FRAGMENTO:
# # # #

En la foto de la derecha tenemos un buen ejemplo de lo dicho. Corresponde a una de las dos torres circulares del castillo de las Aguzaderas, en El Coronil (Sevilla), añadidas alrededor de un siglo después de la construcción de esta fortaleza. Como vemos, la larga fisura que recorre toda la parte que está en contacto con el paramento indica que es un añadido y, por razones obvias, su resistencia será inferior. Aprovechemos la foto para comentar que otra de las ventajas del mampuesto era facilitar la construcción de estructuras de planta circular, lo que no era viable con el tapial salvo que se empeñasen en acometer una compleja obra que redoblaría su costo y su tiempo de construcción. Este tipo de torres empezó a proliferar a medida que la artillería pirobalística fue progresando por razones obvias: un paramento con forma circular tenía más facilidad para desviar un bolaño, mientras que un paño de muralla se lo comía enterito y absorbía toda su energía con las consecuencias que ya podemos imaginar. Siendo las torres de flanqueo primordiales para la defensa del recinto, y más en caso de asalto, mejor era que la artillería concentrase sus disparos sobre la muralla siempre y cuando las torres permanecieran indemnes, ya que desde ella podrían rechazar a los enemigos cuando intentasen asaltar la brecha.

# # # #

DATOS DE ENTRADA:
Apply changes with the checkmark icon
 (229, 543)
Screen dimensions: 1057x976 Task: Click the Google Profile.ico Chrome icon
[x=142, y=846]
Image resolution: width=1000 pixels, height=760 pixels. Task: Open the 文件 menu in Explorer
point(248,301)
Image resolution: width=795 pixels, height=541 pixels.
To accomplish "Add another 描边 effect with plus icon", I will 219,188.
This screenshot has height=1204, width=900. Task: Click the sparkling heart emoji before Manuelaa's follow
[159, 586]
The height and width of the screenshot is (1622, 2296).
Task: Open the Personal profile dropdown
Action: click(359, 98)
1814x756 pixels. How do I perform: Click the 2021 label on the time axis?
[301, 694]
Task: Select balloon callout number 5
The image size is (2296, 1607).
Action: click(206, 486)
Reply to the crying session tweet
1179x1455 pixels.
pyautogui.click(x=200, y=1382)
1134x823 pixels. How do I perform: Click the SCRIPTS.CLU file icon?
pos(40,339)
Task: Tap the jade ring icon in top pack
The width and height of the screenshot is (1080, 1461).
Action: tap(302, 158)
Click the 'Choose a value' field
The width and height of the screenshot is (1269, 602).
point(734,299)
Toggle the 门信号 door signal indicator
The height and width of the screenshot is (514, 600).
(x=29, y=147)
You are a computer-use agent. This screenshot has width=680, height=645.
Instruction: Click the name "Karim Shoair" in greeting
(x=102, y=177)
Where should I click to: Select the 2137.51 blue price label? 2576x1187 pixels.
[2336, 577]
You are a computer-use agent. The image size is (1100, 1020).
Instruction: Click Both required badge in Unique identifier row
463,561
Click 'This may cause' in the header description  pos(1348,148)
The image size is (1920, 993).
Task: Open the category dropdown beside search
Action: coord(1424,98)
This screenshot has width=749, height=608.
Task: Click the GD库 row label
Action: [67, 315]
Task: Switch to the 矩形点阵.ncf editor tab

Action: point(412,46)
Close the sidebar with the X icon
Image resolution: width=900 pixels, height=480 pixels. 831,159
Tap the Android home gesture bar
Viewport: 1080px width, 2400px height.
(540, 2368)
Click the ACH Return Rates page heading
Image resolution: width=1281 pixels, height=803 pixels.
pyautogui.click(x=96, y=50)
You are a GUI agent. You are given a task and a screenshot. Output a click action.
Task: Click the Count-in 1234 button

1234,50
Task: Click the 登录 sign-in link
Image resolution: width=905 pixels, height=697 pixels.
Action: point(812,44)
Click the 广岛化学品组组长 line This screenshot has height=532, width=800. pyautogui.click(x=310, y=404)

# # # #

OBJETIVO A:
Enumera todos los nombres propios de lugar que aparecen en el fragmento.
OBJETIVO B:
Reescala el tramo del listado que va desde su comienzo hasta la línea que contiene "point(248,301)", ambas incluidas, y reprodúcelo completo con las instrucciones, multiplicando por 2 las coordenadas de las respuestas y redondeando a enteros, con las mitades hacia arriba.

SOLUCIÓN COMPLETA A:
castillo de las Aguzaderas
El Coronil
Sevilla

SOLUCIÓN COMPLETA B:
Apply changes with the checkmark icon
 (458, 1086)
Screen dimensions: 1057x976 Task: Click the Google Profile.ico Chrome icon
[x=284, y=1692]
Image resolution: width=1000 pixels, height=760 pixels. Task: Open the 文件 menu in Explorer
point(496,602)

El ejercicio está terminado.